With the death of that one cave man, a billion others yet unborn are throttled
in the womb. Perhaps Rome never rises on its seven hills. Perhaps Europe is
forever a dark forest, and only Asia waxes healthy and teeming. Step on a mouse
and you crush the Pyramids. Step on a mouse and you leave your print, like a
Grand Canyon, across Eternity. Queen Elizabeth might never be born, Washington
might not cross the Delaware,
there
might never be a
United States at all. So be careful. Stay on the Path. Never step off!"

 
          
 
"I see," said Eckels. "Then it
wouldn't pay for us even to touch the grass?"

 
          
 
"Correct. Crushing certain plants could
add up infinitesimally. A little error here would multiply us sixty million
years, all out of proportion. Of course maybe our theory is wrong. Maybe Time
can't be changed by us. Or maybe it can be changed only in little subtle ways.
A dead mouse here makes an insect imbalance there, a population disproportion
later, a bad harvest further on, a depression, mass starvation, and, finally, a
change in social temperament in far-flung countries. Something much more
subtle, like that. Perhaps only a soft breath, a whisper, a hair, pollen on the
air, such a slight, slight change that unless you looked close you wouldn't see
it. Who knows? Who really can say he knows? We don't know. We're guessing. But
until we do know for certain whether our messing around in Time can make a big
roar or a little rustle in history, we're being damned careful. This Machine,
this Path, your clothing and bodies, were sterilized, as you know, before the
journey. We wear these oxygen helmets so we can't introduce our bacteria into
an ancient atmosphere."

 
          
 
"How do we know which animals to
shoot?"

 
          
 
"They're marked with red paint,"
said Travis. "Today, before our journey, we sent Lesperance here back with
the Machine. He came to this particular era and followed certain animals."

 
          
 
"Studying them?"

 
          
 
"Right," said Lesperance. "I
track them through their entire existence, noting which of them lives longest.
Very few. How many times they mate. Not often. Life's short.
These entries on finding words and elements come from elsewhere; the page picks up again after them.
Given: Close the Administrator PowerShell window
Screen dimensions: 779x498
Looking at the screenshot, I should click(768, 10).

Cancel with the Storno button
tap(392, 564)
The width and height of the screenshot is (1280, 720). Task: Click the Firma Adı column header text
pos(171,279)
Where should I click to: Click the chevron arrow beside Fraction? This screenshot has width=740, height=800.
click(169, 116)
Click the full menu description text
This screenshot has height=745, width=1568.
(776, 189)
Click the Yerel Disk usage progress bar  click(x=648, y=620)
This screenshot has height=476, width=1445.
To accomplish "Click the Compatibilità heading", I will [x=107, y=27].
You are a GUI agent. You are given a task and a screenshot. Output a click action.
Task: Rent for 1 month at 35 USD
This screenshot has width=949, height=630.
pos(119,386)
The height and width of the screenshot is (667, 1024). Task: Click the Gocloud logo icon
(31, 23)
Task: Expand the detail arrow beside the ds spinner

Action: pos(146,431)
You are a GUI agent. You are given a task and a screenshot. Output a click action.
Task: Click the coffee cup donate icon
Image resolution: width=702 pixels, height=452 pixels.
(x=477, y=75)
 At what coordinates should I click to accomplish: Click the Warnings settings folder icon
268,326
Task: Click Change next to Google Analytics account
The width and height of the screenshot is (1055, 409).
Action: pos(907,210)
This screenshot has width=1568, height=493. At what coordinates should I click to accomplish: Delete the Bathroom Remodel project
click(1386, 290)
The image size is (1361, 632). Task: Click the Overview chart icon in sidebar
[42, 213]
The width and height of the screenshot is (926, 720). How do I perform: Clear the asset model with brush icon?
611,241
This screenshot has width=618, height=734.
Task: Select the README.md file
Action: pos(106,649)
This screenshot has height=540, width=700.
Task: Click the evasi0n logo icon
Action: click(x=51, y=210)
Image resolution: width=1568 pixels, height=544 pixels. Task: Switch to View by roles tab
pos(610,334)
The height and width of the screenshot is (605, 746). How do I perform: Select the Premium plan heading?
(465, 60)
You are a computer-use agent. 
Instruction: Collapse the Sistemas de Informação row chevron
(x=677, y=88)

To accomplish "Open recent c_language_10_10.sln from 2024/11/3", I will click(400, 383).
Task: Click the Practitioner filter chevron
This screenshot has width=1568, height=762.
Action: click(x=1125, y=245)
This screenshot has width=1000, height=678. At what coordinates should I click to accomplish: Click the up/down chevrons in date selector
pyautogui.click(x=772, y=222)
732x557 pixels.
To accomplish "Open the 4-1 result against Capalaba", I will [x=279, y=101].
When I find one
that's going to die when a tree falls on him, or one that drowns in a tar pit,
I note the exact hour, minute, and second. I shoot a paint bomb. It leaves a
red patch on his hide. We can't miss it. Then I correlate our arrival in the
Past so that we meet the Monster not more than two minutes before he would have
died anyway. This way, we kih only animals with no future, that are never going
to mate again. You see how careful we are?"